I recently signed on to my Pathways account on toastmasters.org and found the original date I joined Toastmasters 7 was September 1, 2012! Almost-seven years seem like an entire lifetime ago. I was a different person when I joined Toastmasters. I just started a small non-profit organization with an ambitious mission and promptly got invited to speak in front of 500 people to articulate my philosophy and vision for all these 500 strangers. When I accepted the invitation graciously, I panicked! I was terrible speaking to more than a single person, 500 seemed like….a lot.
Frantically, I began googling toastmasters groups because I recalled reading about them in the numerous self help books I’d read over the years. I found a group – they were highly rated on Yelp, and even better – located a short bike ride away from my home – that group was Toastmasters 7!
That first meeting I walked in, I still remember my nervousness. I was a few minutes late. The meeting had already started.
The air was warm.
Sunlight was streaming through the windows.
Someone was talking.
The Sargent-at-Arms, Brian Austin, got up and came over and in a quiet voice welcomed me and quelled my nervousness. I found an empty seat in the back where I sat and observed the meeting.

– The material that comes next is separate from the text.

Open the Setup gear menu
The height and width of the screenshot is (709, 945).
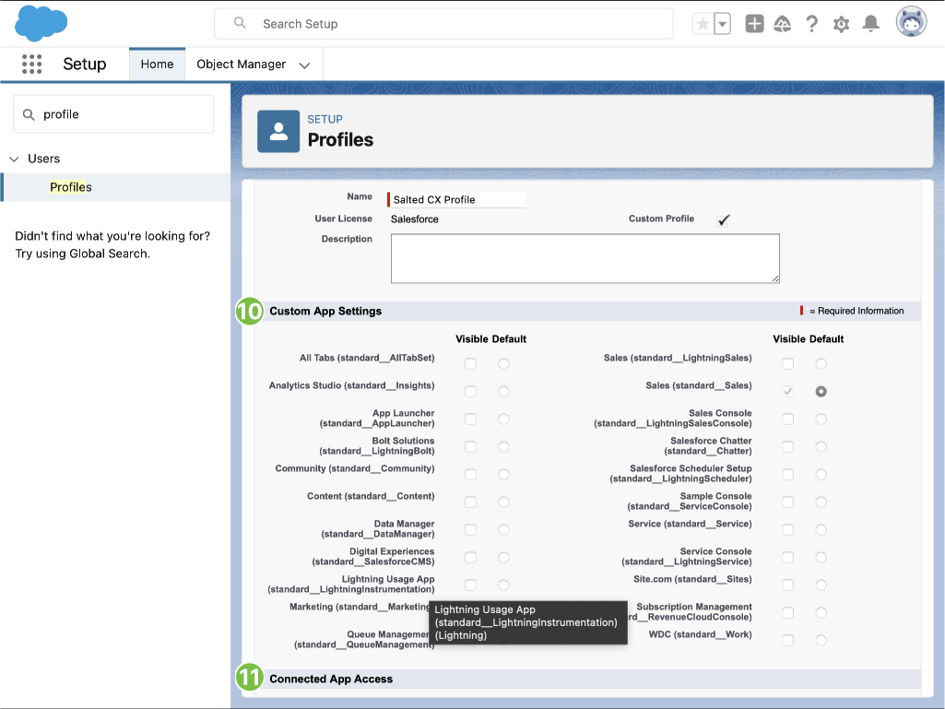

The subsequent weeks, I kept going back. I didn’t fully understand how the meetings worked. However, there were all these elders… Longstanding members who walked me through my journey. They scheduled me for speeches and roles, encouraged and helped me improve my speeches. Yet, no person played a bigger role than my mentor, Harold “Magnum” Mangum, in terms of getting me to finish my communication manual.
I am not sure how Magnum was assigned to be my mentor, but he was levels above anyone in his absolute mastery of his audience and message. We’d meet for coffee, and periodically check in – and he was nothing short of encouraging, motivating, and simply captivating. Thanks to Magnum, I have won too many of those blue ribbons to count and found my voice on stage.
Now I have the honor of mentoring a new member, Monica Feliz – a true Philadelphian woman – meaning she has all the spunk you’d expect from someone who is a native from the city of Brotherly Love. And I get the opportunity to mentor her through her unique Toastmasters journey. Monica is a millennial and I am learning a lot about this descriptor including the fact that none of the younger members will read this lengthy post and so I need to figure out how to make the message I want to convey a little more bite sized and interesting despite my absolute love for long form writing.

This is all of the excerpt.